> Action item:
The answer should match the entries that follow exactly, except that no image appears in it.

> Exercise inputs:

'''

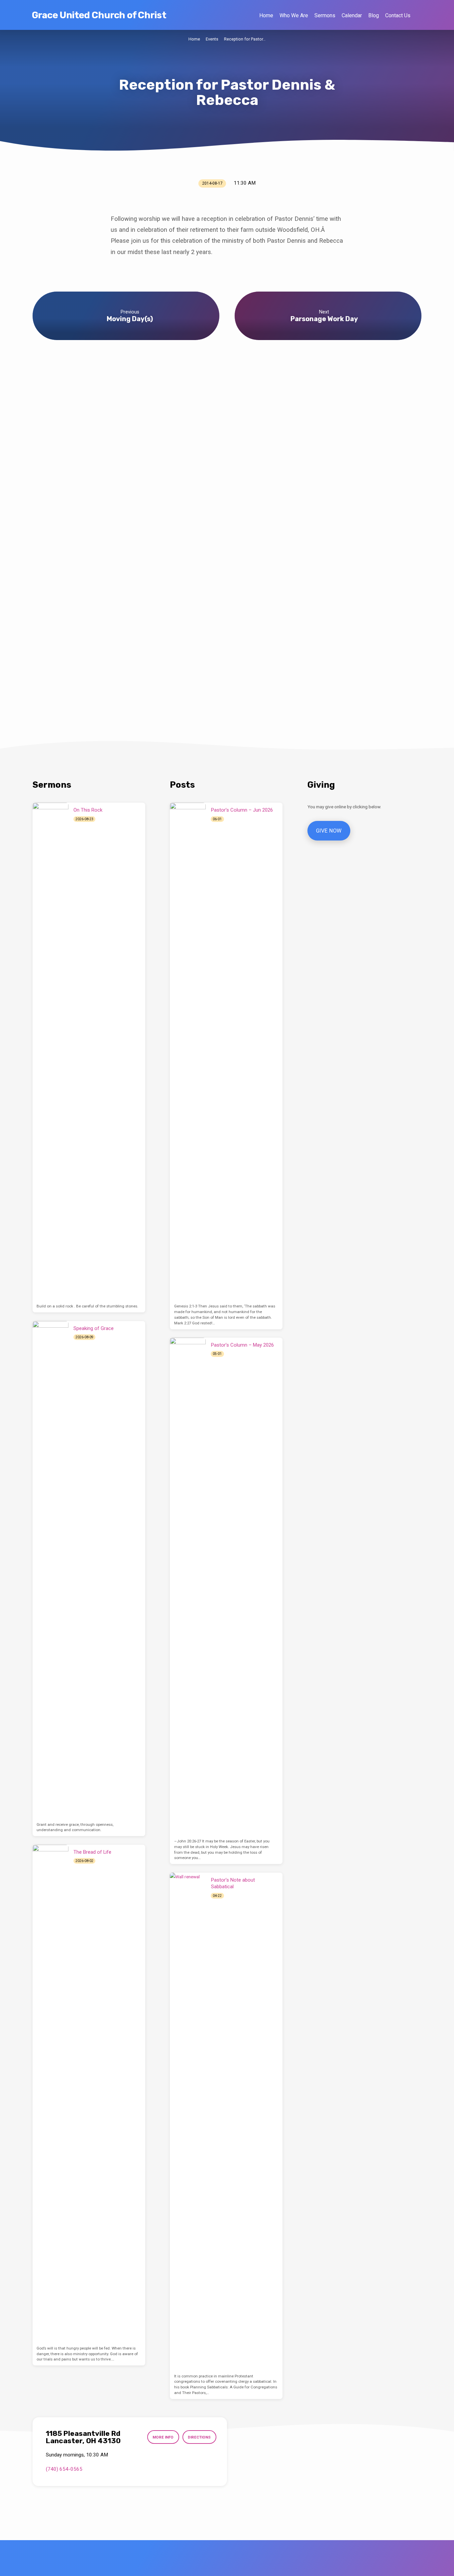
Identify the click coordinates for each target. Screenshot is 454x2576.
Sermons (324, 15)
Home (266, 15)
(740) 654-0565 (64, 2469)
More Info (163, 2437)
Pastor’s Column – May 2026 (242, 1345)
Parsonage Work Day (324, 319)
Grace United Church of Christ (99, 15)
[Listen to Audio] (101, 819)
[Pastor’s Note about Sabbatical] (188, 2122)
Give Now (328, 831)
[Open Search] (418, 15)
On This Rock (87, 810)
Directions (199, 2437)
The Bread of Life (92, 1852)
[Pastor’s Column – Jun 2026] (188, 1052)
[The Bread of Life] (50, 2094)
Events (212, 39)
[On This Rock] (50, 1052)
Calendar (352, 15)
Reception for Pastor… (245, 39)
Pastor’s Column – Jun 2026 (242, 810)
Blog (373, 15)
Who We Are (294, 15)
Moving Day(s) (130, 319)
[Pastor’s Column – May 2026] (188, 1587)
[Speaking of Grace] (50, 1570)
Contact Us (397, 15)
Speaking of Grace (93, 1328)
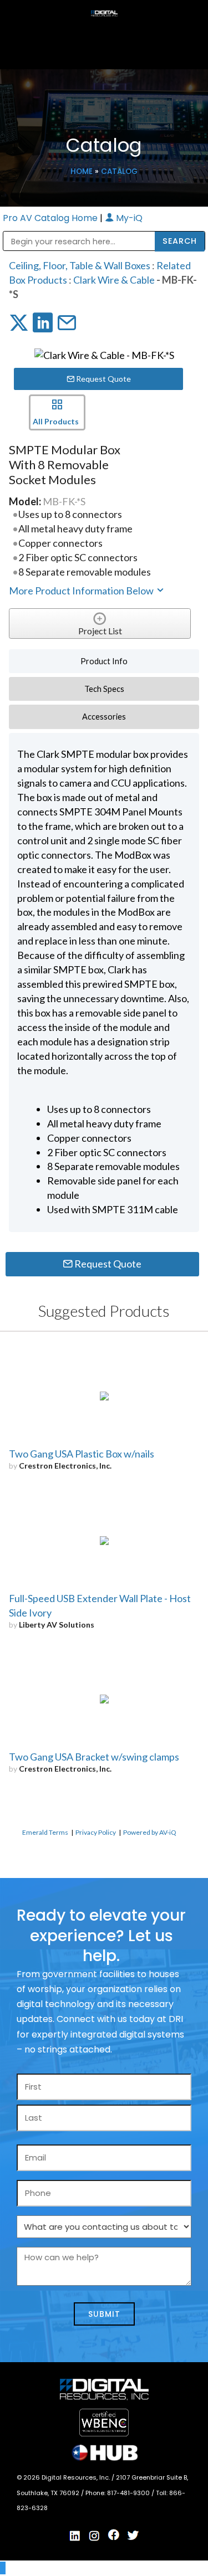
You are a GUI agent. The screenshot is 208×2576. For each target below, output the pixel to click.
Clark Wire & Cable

'''

> Reply:
Identify the click coordinates for each target. Screenshot is 454x2576.
Sermons (324, 15)
Home (266, 15)
(740) 654-0565 (64, 2469)
More Info (163, 2437)
Pastor’s Column – May 2026 (242, 1345)
Parsonage Work Day (324, 319)
Grace United Church of Christ (99, 15)
[Listen to Audio] (101, 819)
[Pastor’s Note about Sabbatical] (188, 2122)
Give Now (328, 831)
[Open Search] (418, 15)
On This Rock (87, 810)
Directions (199, 2437)
The Bread of Life (92, 1852)
[Pastor’s Column – Jun 2026] (188, 1052)
[The Bread of Life] (50, 2094)
Events (212, 39)
[On This Rock] (50, 1052)
Calendar (352, 15)
Reception for Pastor… (245, 39)
Pastor’s Column – Jun 2026 (242, 810)
Blog (373, 15)
Who We Are (294, 15)
Moving Day(s) (130, 319)
[Pastor’s Column – May 2026] (188, 1587)
[Speaking of Grace] (50, 1570)
Contact Us (397, 15)
Speaking of Grace (93, 1328)
You are a GUI agent. The screenshot is 208×2576. For each target below, output the pixel to click.
Clark Wire & Cable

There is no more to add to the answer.